Industrial production moved-up 0.2% in November, month on month, (m/m) a bit shy of analyst’s consensus forecast, but its third consecutive monthly increase. Overall capacity utilization as well as manufacturing each gained 0.1 percentage point for the month. Another encouraging note was that the top line for October was revised up from 0.9% to 1.2%. Production is now 3.4% higher over that last year.
Industrial production is a pure measure of output, untainted by the effects of price swings, in the industrial part of the U.S. economy. Every month, the Federal Reserve calculates an index of industrial production after collecting data on 312 industry components representing manufacturing, mining, and the electric and gas industries. The individual series are constructed from two types of source data: (1) output measured in physical units and (2) data on inputs into the production process, in which output is inferred. Each component is given a weight based on how important it is to the economy. These weights are adjusted once a year. The current reference period for the index is 2002.
Durable goods manufacturing recorded a 0.4% gain in November. Manufacturing employment and hours worked suggested that U.S. factories have more orders to process. Manufacturing production was up 0.2% m/m and up 2.4% on a year-ago basis.
Motor vehicles and parts rose, 0.2% after three months of solid gains, (1.3% in October, 1.7% in September and 3.5% in August). This segment is now up 0.1% year on year, (y/y). However, tighter auto loan financing is starting to put a squeeze on top line sales.
Mining rebounded by 2.0% m/m after a 0.6% decline in October. Mining is up a healthy 9.4% y/y. Meanwhile utilities were down 1.9% m/m due to unseasonably warm weather. On a y/y utilities were up by 2.7%. Rising oil prices has brightened the outlook for this segment going forward.

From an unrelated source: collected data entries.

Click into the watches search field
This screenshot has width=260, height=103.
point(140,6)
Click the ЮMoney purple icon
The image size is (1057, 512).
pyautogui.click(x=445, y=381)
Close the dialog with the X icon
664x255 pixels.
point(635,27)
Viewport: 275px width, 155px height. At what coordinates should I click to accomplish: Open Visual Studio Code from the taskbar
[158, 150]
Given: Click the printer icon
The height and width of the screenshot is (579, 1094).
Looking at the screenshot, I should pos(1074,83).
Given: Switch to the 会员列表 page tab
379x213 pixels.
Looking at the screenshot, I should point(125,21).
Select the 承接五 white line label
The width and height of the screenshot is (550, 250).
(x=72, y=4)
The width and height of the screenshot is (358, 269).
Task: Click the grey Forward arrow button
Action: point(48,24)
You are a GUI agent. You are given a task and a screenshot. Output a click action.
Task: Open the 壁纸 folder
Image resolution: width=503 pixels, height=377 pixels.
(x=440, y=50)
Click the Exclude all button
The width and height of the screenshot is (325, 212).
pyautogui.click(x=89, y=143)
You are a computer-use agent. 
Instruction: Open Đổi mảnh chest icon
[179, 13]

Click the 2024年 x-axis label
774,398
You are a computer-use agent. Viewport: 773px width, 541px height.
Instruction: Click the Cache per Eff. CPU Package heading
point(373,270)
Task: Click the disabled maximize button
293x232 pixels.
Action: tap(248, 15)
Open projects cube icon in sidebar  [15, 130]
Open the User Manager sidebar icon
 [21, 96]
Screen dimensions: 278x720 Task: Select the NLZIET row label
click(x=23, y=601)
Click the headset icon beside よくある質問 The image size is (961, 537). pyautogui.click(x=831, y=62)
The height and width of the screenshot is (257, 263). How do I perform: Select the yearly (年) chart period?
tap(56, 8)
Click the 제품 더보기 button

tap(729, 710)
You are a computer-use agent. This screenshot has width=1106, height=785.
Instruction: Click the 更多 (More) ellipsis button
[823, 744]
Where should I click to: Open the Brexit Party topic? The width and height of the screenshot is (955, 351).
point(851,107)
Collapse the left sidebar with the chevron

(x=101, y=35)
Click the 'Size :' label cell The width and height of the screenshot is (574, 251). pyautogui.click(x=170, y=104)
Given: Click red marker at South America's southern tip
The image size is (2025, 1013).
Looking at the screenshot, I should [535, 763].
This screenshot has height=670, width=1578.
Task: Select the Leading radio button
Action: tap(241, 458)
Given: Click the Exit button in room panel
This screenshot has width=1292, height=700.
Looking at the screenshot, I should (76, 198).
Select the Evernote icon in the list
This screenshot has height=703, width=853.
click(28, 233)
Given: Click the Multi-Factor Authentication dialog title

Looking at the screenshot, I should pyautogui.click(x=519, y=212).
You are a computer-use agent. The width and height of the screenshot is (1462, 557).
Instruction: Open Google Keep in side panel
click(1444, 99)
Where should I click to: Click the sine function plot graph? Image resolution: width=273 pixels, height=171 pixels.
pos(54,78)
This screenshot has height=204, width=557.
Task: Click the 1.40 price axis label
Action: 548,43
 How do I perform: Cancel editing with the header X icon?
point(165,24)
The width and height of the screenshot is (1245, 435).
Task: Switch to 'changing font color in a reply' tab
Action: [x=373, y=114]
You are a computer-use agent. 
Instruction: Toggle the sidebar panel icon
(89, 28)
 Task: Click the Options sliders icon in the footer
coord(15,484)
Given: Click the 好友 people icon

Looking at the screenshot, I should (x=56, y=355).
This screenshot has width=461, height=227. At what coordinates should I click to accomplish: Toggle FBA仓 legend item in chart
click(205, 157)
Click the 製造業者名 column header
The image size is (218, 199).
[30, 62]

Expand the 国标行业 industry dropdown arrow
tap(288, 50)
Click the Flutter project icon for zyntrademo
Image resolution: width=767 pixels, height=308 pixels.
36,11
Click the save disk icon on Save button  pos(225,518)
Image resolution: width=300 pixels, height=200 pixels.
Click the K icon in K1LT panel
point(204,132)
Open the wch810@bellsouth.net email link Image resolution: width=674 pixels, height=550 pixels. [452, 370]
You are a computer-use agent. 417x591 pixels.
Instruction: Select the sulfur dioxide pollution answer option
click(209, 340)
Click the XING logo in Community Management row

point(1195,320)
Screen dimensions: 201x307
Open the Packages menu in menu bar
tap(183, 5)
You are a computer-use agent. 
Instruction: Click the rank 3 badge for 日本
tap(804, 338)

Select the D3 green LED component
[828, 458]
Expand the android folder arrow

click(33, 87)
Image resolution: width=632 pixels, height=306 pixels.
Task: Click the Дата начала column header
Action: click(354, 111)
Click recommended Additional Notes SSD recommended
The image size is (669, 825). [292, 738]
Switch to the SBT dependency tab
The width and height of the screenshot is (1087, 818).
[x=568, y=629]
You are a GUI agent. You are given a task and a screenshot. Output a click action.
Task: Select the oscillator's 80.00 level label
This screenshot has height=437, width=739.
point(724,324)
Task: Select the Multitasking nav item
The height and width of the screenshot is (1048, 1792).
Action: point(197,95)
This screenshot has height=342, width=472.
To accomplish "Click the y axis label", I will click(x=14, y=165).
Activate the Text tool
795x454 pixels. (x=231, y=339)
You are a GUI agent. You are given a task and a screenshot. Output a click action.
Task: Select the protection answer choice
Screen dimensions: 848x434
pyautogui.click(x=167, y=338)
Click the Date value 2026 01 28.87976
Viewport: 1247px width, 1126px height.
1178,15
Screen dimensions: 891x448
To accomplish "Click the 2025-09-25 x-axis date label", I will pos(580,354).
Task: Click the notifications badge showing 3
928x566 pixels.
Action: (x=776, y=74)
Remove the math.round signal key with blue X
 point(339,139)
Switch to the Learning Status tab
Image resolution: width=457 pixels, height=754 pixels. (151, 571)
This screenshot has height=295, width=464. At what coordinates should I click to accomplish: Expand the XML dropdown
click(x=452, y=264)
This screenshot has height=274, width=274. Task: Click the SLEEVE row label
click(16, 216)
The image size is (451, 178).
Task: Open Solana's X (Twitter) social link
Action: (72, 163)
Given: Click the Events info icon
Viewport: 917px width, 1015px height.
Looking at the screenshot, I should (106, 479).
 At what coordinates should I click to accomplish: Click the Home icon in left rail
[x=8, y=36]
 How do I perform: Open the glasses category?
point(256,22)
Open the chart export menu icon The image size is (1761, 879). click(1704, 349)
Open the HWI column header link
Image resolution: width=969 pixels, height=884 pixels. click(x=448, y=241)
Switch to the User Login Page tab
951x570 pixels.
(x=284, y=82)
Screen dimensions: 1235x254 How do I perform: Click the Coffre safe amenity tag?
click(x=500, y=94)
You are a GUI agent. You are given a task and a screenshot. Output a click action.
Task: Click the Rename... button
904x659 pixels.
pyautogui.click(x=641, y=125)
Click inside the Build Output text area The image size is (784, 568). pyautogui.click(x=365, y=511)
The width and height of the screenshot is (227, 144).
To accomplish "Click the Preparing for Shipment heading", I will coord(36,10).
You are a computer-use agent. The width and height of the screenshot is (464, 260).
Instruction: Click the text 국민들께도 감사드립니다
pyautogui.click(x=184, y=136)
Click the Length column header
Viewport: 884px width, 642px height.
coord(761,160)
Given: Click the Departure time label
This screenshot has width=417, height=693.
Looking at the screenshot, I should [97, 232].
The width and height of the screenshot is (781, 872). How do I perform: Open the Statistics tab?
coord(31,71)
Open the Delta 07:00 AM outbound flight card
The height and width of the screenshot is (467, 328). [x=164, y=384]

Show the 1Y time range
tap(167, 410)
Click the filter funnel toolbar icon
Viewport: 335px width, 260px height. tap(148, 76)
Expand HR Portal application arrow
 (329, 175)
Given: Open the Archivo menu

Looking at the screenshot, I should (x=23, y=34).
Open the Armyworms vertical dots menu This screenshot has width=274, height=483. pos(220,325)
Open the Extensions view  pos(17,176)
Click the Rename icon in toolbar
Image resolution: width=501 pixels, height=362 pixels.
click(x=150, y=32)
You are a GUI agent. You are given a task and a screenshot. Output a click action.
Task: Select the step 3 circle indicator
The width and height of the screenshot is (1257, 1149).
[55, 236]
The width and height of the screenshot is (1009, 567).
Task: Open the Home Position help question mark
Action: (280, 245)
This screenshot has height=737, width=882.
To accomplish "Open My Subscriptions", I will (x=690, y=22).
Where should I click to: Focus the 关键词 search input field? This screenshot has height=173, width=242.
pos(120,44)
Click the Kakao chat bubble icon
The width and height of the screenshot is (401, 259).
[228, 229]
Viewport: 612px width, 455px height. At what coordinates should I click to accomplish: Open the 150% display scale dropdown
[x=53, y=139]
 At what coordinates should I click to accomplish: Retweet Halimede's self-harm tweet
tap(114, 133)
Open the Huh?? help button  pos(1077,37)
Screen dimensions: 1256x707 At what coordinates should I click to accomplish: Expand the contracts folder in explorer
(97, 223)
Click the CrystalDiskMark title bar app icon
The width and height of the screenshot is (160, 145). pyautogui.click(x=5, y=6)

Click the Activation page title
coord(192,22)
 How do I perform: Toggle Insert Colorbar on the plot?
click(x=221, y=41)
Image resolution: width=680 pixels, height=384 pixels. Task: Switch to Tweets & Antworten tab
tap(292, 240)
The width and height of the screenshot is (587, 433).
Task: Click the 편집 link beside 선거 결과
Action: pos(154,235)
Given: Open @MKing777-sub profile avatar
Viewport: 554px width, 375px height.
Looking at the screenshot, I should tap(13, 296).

Non-auto manufacturing production increased 0.2%. Production in this segment is 2.6% higher on a year-ago basis. Production of machinery which is essential to productivity gained a robust 0.7%.
Figure 1 illustrates the U.S. industrial production from 2010 to present as a three month moving average, (3MMA) on the left hand Y axis. Year on year change in percent is shown on the right hand Y axis. The 3MMA in November was 105.82, up 0.6% m/m and up 1.6% year on year. Capacity utilization for total industry was up 0.1% m/m to 77.1%. Manufacturing capacity utilization scored a 76.4%, a gain of 0.1 percentage point m/m.
November’s industrial production report was very encouraging. The strong fundamentals are expected to continue to drive further gains in the months ahead. There are still a few hurricane related challenges but overall the U.S. economy is performing much better. A weaker dollar is helping manufactures market their products overseas and the global economy is in the best shape in years. A strong labor market should push wages higher which will support still stronger consumer spending and therefore higher demand for manufactured products.
We monitor US Industrial Production at Gerdau because it gives a real time evaluation of the current health and insight on the short-range future of the manufacturing sector.